A team of six students from Leicester's De Montfort University (DMU) has won a competition with their detailed rendering of seventeenth-century London streets at the time of the Great Fire of London.
Watch the video to see a fly-past of the world they created, complete with butchers stalls, firewood, muddy streets and flickering street lamps.
Sponsored by game studio Crytek and run in conjunction with the British Library, the Off The Map competition asked students from different universities to create interactive gaming environments based on the library's historic map collection.Chelsea Lindsay, Luc Fortenoy, Dan Hargreaves, Joe Dempsey, Daniel Peacock and Dom Ball were announced as the winners at a ceremony on Wednesday, beating entries from 11 other universities.
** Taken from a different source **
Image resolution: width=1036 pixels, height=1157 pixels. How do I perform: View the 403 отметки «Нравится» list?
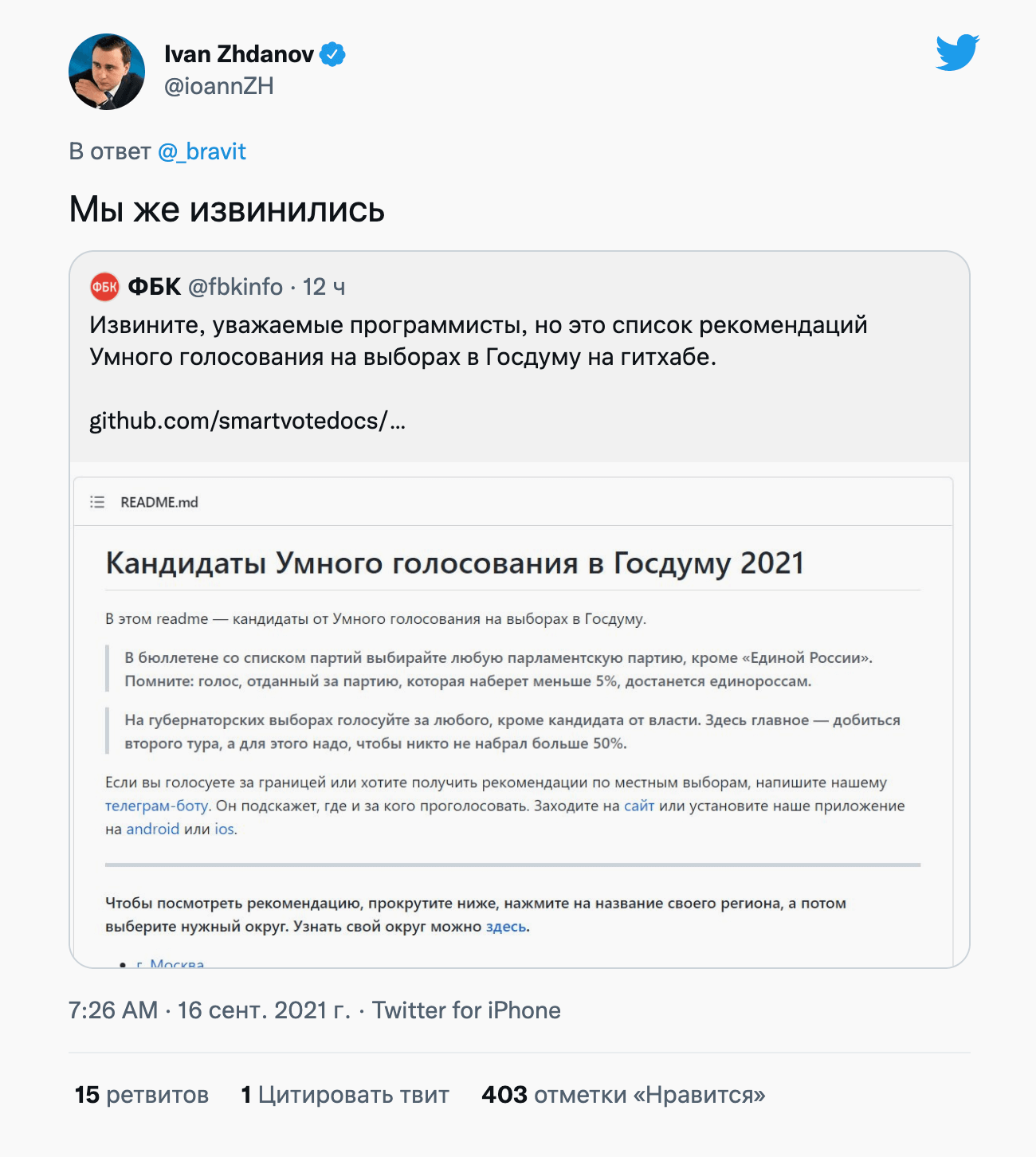[623, 1095]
Their entry recreated London streets as they were before the Great Fire in 1666, including Pudding Lane, where the fire began.
The team used Crytek's CryENGINE software - used to make the graphically renowned Crysis series of games - to assembled their winning entry over the course of the year.
Speaking at the ceremony, student Chelsea Lindsay, who is currently completing a year-long internship with BMW in Munich, said: "It's great that our hard work has paid off and we were successful in getting our concepts across. CryENGINE is a great medium for projecting our creative ideas.
Joe Dempsey added: "We are so pleased to win this award. The Game Art Design course at DMU is fantastic and the competition allowed us to put our creative skills to great use."
The students used various maps of London in the 1600s to plan their world, as well as visiting museums and surviving architecture from the period in York and Stratford-upon-Avon to get a feel for the necessary style.
Tom Harper, panel judge and curator of cartographic materials at the British Library, said: "Some of these vistas would not look at all out of place as special effects in a Hollywood studio production.
"The haze effect lying over the city is brilliant, and great attention has been given to key features of London Bridge, the wooden structure of Queenshithe on the river, even the glittering window casements.